My choice is a dark green dress, very low-cut, which falls in soft ruffles to the ground. I know that in Korea low-cut necklines are frowned on a bit, but I’m a little bit pissed off with the world at the moment, so to hell with the local customs. I just want to concentrate on what makes me feel good for once, and this dress does the job perfectly. Once again, it’s thanks entirely to Seung Hee that I managed to find it. She should have made a career for herself in the fashion world rather than in corporate banking. I’m sure she would have enjoyed it more.
I gather my hair up in an elegant chignon, pulling out a few wavy strands for effect. Overall I’m really pleased with the way I look.
Tae Min insisted on coming to pick me up but I was adamant – I don’t need a knight in shining armour tonight. I don’t need anyone. For the record, I’ve decided that the only person I need in this life is me. Men? A total waste of time. I hail a taxi in front of the apartment building and in a few minutes I arrive at the hotel where the reception is being held. I can’t claim to have learned to speak Korean – that would really be exaggerati
ng – but I’m beginning to understand a few sentences and I can say the few basic words that are necessary to get by on a daily basis.
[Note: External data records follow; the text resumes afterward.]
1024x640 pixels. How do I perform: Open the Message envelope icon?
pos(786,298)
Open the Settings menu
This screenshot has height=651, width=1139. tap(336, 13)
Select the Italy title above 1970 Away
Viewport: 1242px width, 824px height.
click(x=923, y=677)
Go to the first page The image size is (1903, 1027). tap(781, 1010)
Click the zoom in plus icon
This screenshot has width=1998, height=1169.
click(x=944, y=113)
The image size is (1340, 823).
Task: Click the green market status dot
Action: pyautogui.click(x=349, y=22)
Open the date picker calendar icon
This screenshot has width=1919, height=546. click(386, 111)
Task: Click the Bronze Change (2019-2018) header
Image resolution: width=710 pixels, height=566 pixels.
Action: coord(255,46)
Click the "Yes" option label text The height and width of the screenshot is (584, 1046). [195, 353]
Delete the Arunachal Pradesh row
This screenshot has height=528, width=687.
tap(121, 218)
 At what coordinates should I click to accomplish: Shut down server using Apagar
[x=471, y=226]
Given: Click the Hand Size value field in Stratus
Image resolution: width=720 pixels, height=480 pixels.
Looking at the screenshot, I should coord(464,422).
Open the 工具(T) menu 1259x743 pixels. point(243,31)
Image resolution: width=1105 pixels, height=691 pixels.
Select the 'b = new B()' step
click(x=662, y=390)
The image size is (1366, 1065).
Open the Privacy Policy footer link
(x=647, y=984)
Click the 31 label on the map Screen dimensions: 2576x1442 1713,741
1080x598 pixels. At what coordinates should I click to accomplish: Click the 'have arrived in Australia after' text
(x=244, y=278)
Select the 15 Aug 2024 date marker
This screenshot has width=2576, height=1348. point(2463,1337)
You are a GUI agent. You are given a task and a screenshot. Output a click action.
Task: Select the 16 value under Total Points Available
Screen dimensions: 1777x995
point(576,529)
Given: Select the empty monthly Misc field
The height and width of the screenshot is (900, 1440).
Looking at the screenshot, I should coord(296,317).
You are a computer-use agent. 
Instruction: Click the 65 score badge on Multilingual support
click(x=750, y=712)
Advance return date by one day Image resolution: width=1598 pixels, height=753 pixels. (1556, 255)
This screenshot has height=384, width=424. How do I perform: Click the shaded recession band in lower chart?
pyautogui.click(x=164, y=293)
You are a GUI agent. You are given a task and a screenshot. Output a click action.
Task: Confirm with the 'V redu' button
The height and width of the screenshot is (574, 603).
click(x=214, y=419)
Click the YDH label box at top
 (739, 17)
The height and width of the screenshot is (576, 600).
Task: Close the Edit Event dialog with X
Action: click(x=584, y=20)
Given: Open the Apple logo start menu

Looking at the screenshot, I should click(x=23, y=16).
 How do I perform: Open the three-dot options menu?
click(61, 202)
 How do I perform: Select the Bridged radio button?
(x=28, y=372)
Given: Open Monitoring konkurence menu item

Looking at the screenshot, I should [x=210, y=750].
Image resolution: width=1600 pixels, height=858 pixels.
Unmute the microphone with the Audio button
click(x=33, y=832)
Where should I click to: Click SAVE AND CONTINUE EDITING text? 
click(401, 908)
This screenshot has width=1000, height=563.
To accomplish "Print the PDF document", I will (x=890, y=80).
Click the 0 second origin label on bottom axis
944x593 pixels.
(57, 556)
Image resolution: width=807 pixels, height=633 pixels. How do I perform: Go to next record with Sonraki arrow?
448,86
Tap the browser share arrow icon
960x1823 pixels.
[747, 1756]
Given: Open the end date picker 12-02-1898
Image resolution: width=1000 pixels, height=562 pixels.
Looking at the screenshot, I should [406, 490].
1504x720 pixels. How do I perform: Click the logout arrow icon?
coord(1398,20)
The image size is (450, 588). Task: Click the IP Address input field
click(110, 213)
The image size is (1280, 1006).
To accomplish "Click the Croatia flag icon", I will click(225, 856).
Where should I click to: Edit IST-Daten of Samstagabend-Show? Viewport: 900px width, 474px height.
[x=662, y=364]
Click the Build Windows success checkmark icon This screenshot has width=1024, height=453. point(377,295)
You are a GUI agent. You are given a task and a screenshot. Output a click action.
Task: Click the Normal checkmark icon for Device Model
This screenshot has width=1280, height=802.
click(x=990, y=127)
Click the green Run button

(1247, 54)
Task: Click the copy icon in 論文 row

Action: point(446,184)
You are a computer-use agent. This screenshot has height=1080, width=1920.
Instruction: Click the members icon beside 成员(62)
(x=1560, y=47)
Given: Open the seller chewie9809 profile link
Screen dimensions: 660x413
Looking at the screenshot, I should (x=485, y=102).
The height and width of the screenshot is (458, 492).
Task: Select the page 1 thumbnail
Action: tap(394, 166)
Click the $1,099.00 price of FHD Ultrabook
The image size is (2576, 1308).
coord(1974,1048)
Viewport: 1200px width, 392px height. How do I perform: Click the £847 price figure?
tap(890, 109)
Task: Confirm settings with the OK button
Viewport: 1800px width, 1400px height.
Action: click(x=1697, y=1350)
I have more chance of making myself understood in Korean than I have in French, at least. As usual, my arrival triggers a lot of attention, and all heads turn in my direction. I still haven’t really got used to the fact that I stick out so much, and the fact that blonde hair, even if it’s dyed, is really an oddity here. Being a westerner in Korea actually feels a lot like how I imagine being a celebrity must: people stare at you, or follow you – sometimes I’ve even been photographed while walking down the street. At first it felt like a bit of fun, but after months and months of insistent staring, I am getting a bit sick of being considered a circus attraction.
Tae Min, who is standing near the entrance of the hall, notices me almost immediately.
“Hello Maddison, you look absolutely beautiful tonight!” he compliments me, kissing me on both cheeks. He’s wearing a dark suit with a white shirt. No tie, however. I think it’s his youthful way of trying to be stylish.
“Thanks, you look good too,” I say sincerely. These damn Kim genes manage to produce such amazing looking human beings that it makes you want to be sick!
Conscious of his charm, he smiles and looks very satisfied with himself. At least Mark has always had the decency not to spread his feathers like a peacock.
“Have you seen all the damn mummies that are here?”
He points to the crowd, whose average age must, in fact, be pretty high.
“Thank goodness we are here to bring a breath of youth to the situation!”
He offers his arm to me in a rather elegant fashion and leads me over to the buffet. But tonight I’m nervous and my stomach is in knots, so eating is not one of my priorities – it doesn’t happen often, but it does happen – so I only accept a glass of champagne from a waiter in uniform, trying to remind myself that I mustn’t drink too much, especially on an empty stomach. At the other end of the room I spy Tae Min’s parents and his grandmother without much effort. In for a penny, in for a pound, I tell myself as I let him lead me in their direction.